- Dhola Location in West Bengal Dhola Location in India
- Coordinates: 22°02′19″N 88°17′52″E﻿ / ﻿22.0385°N 88.2979°E
- Country: India
- State: West Bengal
- District: South 24 Parganas
- CD block: Kulpi

Area
- • Total: 1.65 km^{2} (0.64 sq mi)
- Elevation: 6 m (20 ft)

Population (2011)
- • Total: 5,804
- • Density: 3,500/km^{2} (9,100/sq mi)

Languages
- • Official: Bengali
- • Additional official: English
- Time zone: UTC+5:30 (IST)
- PIN: 743399
- Telephone code: +91 3174
- Vehicle registration: WB-19 to WB-22, WB-95 to WB-99
- Lok Sabha constituency: Mathurapur (SC)
- Vidhan Sabha constituency: Kulpi
- Website: www.s24pgs.gov.in

= Dhola, Kulpi =

Dhola is a census town and a gram panchayat within the jurisdiction of the Kulpi police station in the Kulpi CD block in the Diamond Harbour subdivision of the South 24 Parganas district in the Indian state of West Bengal.

==Geography==

===Area overview===
Diamond Harbour subdivision is a rural subdivision with patches of urbanization. Only 14.61% of the population lives in the urban areas and an overwhelming 85.39% lives in the rural areas. In the western portion of the subdivision (shown in the map alongside) there are 11 census towns. The entire district is situated in the Ganges Delta and the western part, located on the east bank of the Hooghly River, is covered by the Kulpi Diamond Harbour Plain, which is 5–6 metres above sea level. Archaeological excavations at Deulpota and Harinarayanpur, on the bank of the Hooghly River indicate the existence of human habitation more than 2,000 years ago.

Note: The map alongside presents some of the notable locations in the subdivision. All places marked in the map are linked in the larger full screen map.

===Location===
Dhola is located at .

==Demographics==
According to the 2011 Census of India, Dhola had a total population of 5,804, of which 2,952 (51%) were males and 2,852 (49%) were females. There were 1,010 persons in the age range of 0–6 years. The total number of literate persons in Dhola was 3,577 (74.61% of the population over 6 years).

==Civic administration==
===Police station===
Dholahat police station covers an area of 312.67 km^{2}. It has jurisdiction over parts of the Kulpi, Mathurapur I, Kakdwip and Patharpratima CD blocks.

==Infrastructure==
According to the District Census Handbook 2011, Dhola covered an area of 1.652 km^{2}. Among the civic amenities, the protected water supply involved over head tank. It had 418 domestic electric connections. Among the educational facilities it had were 2 primary schools, 2 middle schools, 2 secondary schools, 1 senior secondary school and 1 general degree college. Three important commodities it produced were zari work, pottery, sholapith products.

==Transport==
A short stretch of local roads link Dhola to the National Highway 12.

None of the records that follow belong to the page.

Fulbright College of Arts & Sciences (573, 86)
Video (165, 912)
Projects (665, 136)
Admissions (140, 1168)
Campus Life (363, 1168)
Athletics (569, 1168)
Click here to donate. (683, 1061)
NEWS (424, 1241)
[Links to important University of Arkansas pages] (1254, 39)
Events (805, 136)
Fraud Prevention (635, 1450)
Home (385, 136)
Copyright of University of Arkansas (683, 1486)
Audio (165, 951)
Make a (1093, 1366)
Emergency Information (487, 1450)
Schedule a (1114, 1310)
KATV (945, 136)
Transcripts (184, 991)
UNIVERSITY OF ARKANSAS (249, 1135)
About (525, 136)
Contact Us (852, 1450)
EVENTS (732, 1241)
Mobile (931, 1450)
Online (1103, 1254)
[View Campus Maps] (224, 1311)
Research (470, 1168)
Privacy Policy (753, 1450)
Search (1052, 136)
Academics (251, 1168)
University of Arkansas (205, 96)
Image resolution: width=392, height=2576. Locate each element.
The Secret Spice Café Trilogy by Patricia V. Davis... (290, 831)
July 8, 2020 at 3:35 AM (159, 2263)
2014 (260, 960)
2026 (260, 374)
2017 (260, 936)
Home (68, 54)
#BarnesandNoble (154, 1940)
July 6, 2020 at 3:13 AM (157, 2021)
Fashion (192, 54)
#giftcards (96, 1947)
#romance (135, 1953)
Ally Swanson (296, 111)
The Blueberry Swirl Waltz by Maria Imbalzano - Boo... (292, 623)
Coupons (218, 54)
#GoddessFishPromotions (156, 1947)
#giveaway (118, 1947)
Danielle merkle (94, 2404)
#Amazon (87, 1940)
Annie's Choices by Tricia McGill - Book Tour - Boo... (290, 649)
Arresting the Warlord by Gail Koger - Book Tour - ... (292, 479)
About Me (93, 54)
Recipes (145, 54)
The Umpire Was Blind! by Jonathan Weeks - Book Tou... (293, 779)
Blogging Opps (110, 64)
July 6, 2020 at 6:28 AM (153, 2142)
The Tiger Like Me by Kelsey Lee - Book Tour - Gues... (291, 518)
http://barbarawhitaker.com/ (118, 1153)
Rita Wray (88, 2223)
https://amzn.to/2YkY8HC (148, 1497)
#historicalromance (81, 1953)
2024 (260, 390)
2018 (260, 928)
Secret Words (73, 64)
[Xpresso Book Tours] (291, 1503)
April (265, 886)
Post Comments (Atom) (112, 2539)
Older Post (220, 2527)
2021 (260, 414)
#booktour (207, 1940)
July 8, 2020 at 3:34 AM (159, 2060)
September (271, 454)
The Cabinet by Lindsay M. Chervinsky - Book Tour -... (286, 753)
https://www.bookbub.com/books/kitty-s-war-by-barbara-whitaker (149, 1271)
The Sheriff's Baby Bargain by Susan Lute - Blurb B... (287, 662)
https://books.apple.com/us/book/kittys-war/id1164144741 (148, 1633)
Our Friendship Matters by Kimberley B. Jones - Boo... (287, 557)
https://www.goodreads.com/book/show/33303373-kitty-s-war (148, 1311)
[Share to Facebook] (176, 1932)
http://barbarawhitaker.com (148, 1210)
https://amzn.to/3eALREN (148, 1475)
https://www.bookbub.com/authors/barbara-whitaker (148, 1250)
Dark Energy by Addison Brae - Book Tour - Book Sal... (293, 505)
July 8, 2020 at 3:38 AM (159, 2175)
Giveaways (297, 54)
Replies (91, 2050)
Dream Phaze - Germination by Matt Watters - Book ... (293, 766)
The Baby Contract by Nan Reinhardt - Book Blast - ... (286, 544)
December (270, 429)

Karanjali railway station is located nearby.

==Education==
Dhola Mahavidyalaya, established in 2009, is affiliated with the University of Calcutta. It offers honours courses in Bengali, English, history and geography, and a general course in arts.

Dhola High School is a Bengali-medium, coeducational higher secondary school, established in 1936. It has arrangements for teaching from class IV to class XII.

==Healthcare==
Kulpi Block Primary Health Centre at Kulpi, with 15 beds, is the major government medical facility in the Kulpi CD block.